Los Angeles County and all of Southern California goes into a new state-mandated Safer at Home lockdown at midnight on Sunday night/Monday morning in an attempt to get the soaring COVID-19 numbers under control.
These new restrictions, the tightest since the original Safer at Home lockdown order was issued in March at the start of the coronavirus pandemic, will require everyone to wear a mask when out in public and ban any gatherings of people outside of one’s immediate household.
Under the new restrictions, essential businesses like grocery stores will have to operate at 20% capacity, down from the current 35% capacity under which they have been operating.
Non-essential businesses will be allowed to remain open during this lockdown, but operating at 20% capacity.
These places are closed:
- indoor and outdoor playgrounds
- indoor recreational facilities
- hair salons and barbershops
- personal care services like nail salons
- museums, zoos, and aquariums
- entertainment centers
Offices must also close and employees must work remotely, except for these critical infrastructure workers who must be on site to perform their jobs.
Restaurants in LA County have been closed to in-person dining since Nov. 25, thanks to an order from county health department. However, when the state’s restrictions go into effect, restaurants throughout the rest of the Southern California region would be forced to close except for take-out orders or deliveries.
Hotels must close to tourists, but will be allowed to remain open for “critical infrastructure support only,” such as a place for front-line workers like hospital employees to stay between shifts.
Churches may continue to hold services, but will be restricted to outdoor services only.
Professional sports can continue playing, but without a live audience.
Meanwhile, schools which have received waivers from the state are allowed to remain open.
This lockdown is scheduled to last for three weeks, ending on Dec. 28, but could be extended if COVID numbers don’t come down.
The county broke records again on Sunday, as it has all week long. The LA County Department of Public Heath reported 10,528 new cases on Sunday and 2,855 people hospitalized with COVID-19, both all-time highs for LA County. Of those hospitalized, 23% are in intensive care.
The 11-county Southern California region’s availability of ICU beds now stands at 10.3%, down from 12.5% on Saturday and 13.1% on Friday.
According to guidelines established by Gov. Gavin Newsom, once the number of available ICU beds in a region falls below 15%, that triggers a lockdown. The governor’s plan divides the state into five different regions for the purposes of these ICU bed counts.

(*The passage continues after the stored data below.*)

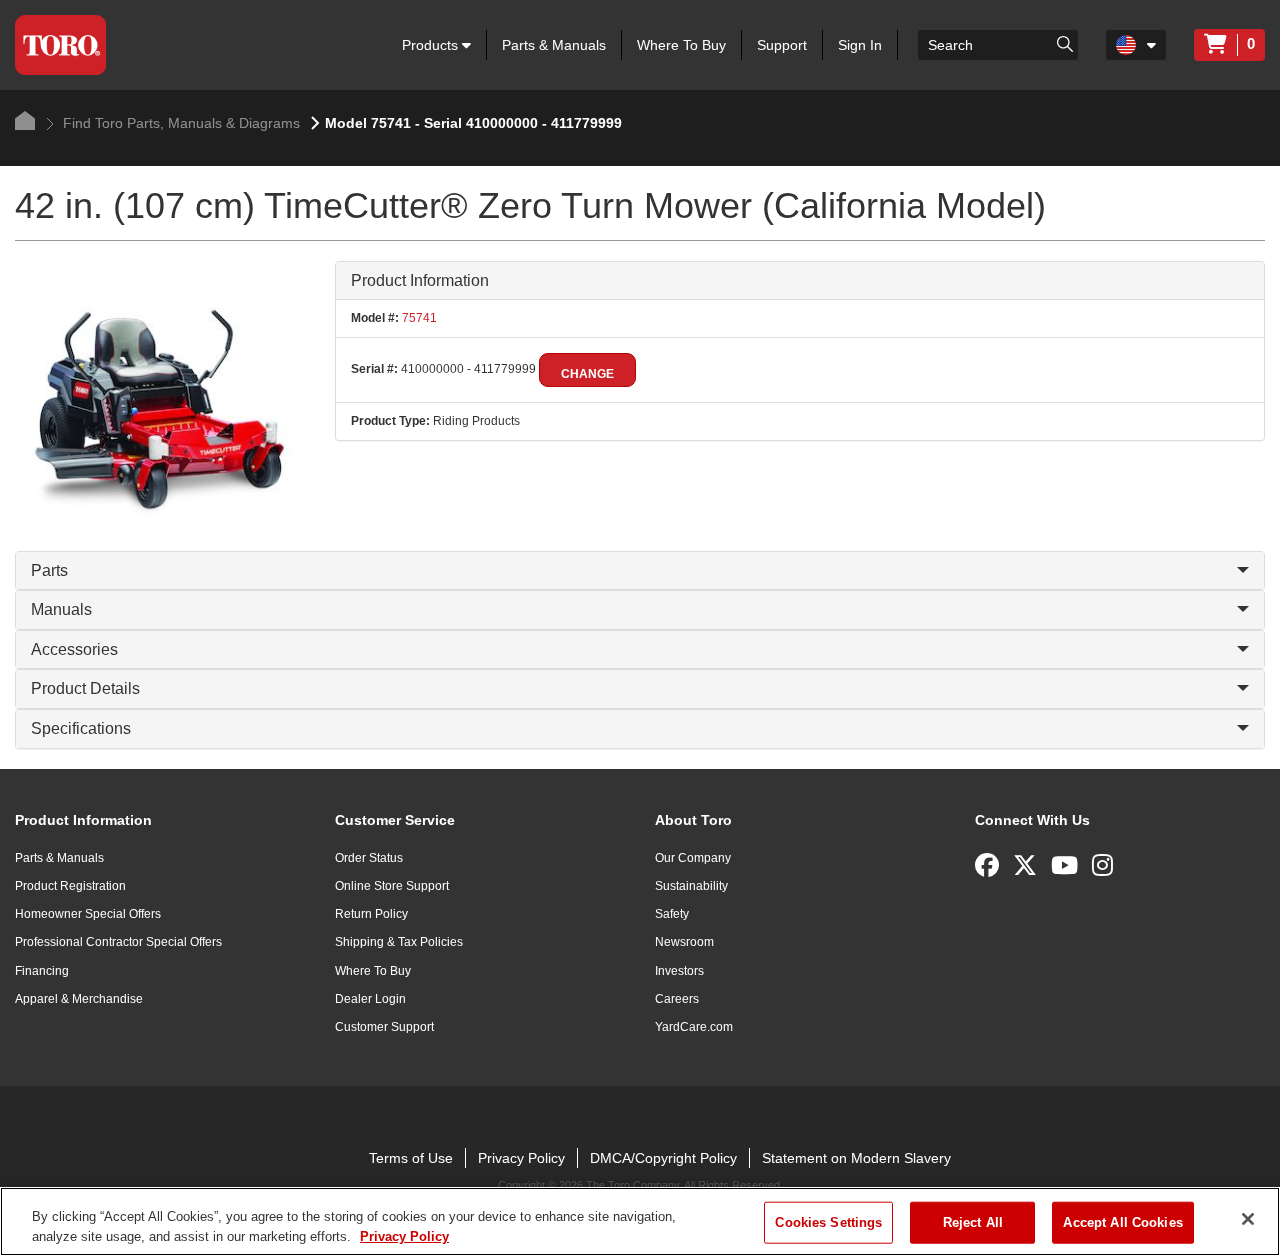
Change (587, 374)
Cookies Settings (828, 1222)
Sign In (860, 45)
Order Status (369, 858)
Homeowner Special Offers (88, 914)
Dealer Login (370, 999)
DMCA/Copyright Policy (663, 1158)
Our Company (693, 858)
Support (782, 45)
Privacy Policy (521, 1158)
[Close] (1248, 1219)
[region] (640, 1221)
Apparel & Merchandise (79, 999)
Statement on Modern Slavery (856, 1158)
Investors (679, 971)
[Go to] (1065, 43)
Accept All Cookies (1122, 1222)
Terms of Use (411, 1158)
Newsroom (684, 942)
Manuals (61, 609)
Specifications (81, 728)
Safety (672, 914)
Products (432, 45)
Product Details (85, 688)
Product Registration (70, 886)
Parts (49, 570)
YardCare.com (694, 1027)
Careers (677, 999)
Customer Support (384, 1027)
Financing (42, 971)
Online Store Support (392, 886)
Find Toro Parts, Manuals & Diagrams (179, 123)
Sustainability (691, 886)
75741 (418, 318)
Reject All (973, 1222)
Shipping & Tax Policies (399, 942)
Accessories (74, 649)
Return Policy (371, 914)
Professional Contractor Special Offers (118, 942)
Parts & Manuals (554, 45)
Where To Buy (681, 45)
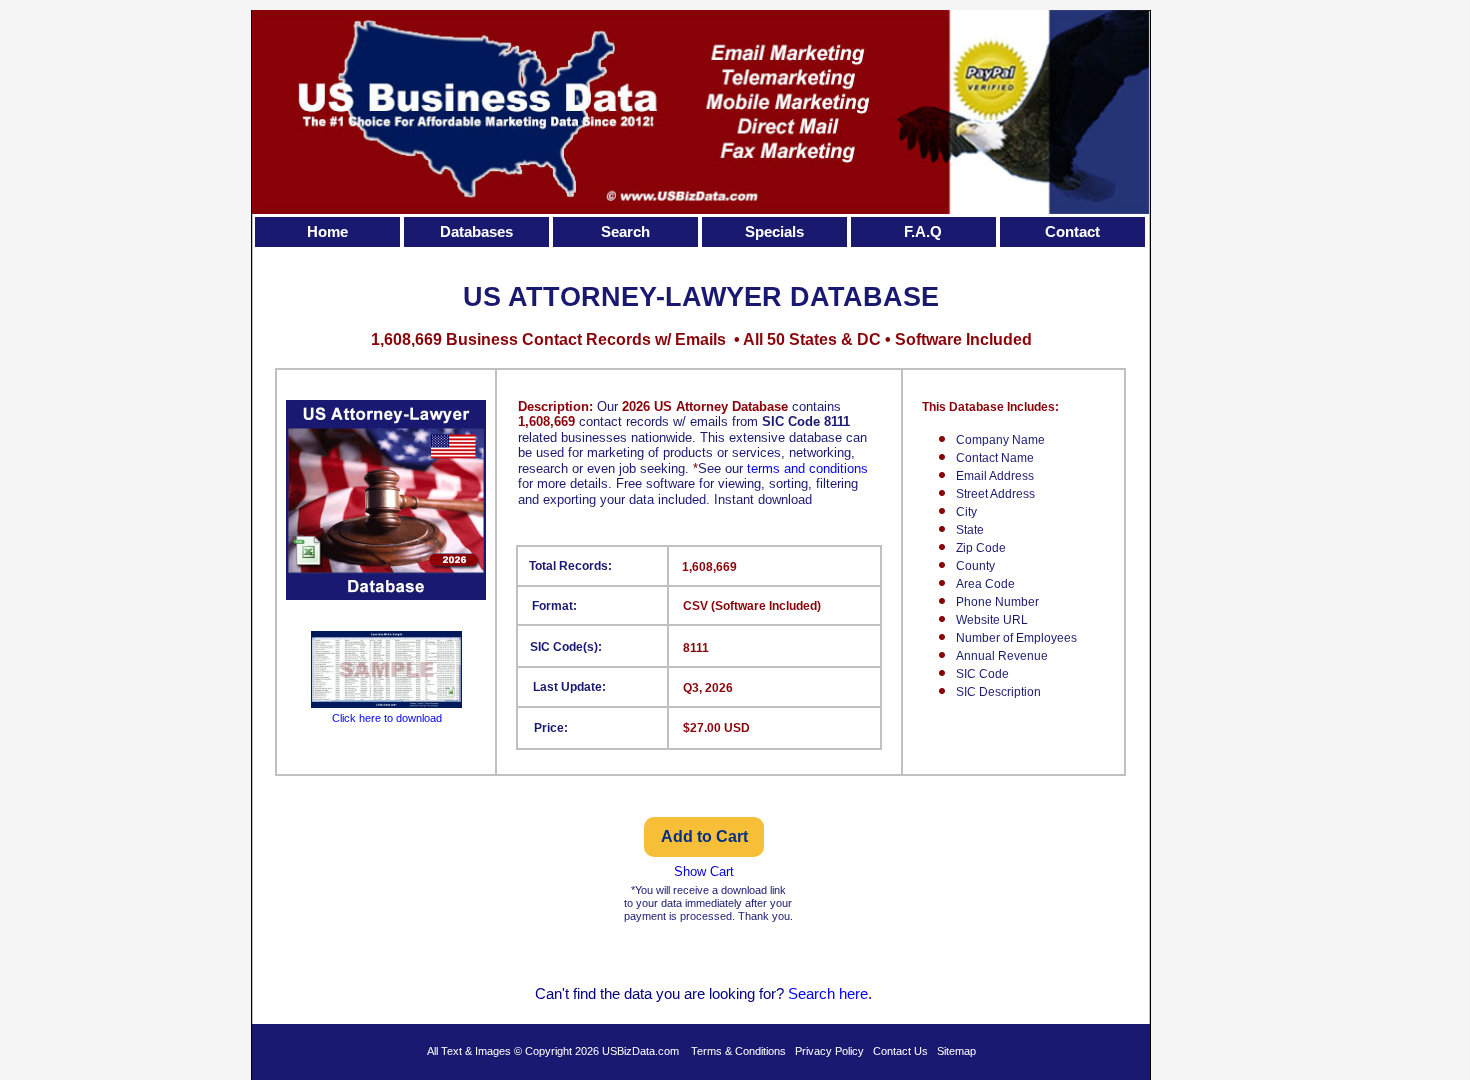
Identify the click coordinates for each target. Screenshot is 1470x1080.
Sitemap (956, 1051)
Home (327, 231)
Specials (774, 231)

“The bottom line is if we don’t act now, our hospital system will be overwhelmed,” Newsom said Thursday. “If we don’t act now, we’ll continue to see a death rate climb, more lives lost.”
The Southern California region as defined by the state’s five region system for ICU bed counts includes 11 counties. Those counties are Los Angeles, Orange, Riverside, San Diego, Imperial, Inyo, Mono, San Bernardino, San Luis Obispo, Santa Barbara and Ventura.
I believe the only way we are going to get any control of this virus is mandatory 2 week lock down no one to leave there homes for nothing national guard police to help with the essentials or give everyone a week to hunker down the homeless put them in camps at sports arena or something but no one to move about everyone confined for 2 weeks that way we know who sick and get them help to stop the spreading this is controlling us we need to control it god bless us all
Totally agree–but the only thing that would make that possible is if people were paid to stay home, which the federal government is refusing to do
such nonsense. nothing will change tomorrow…..and everyone knows it.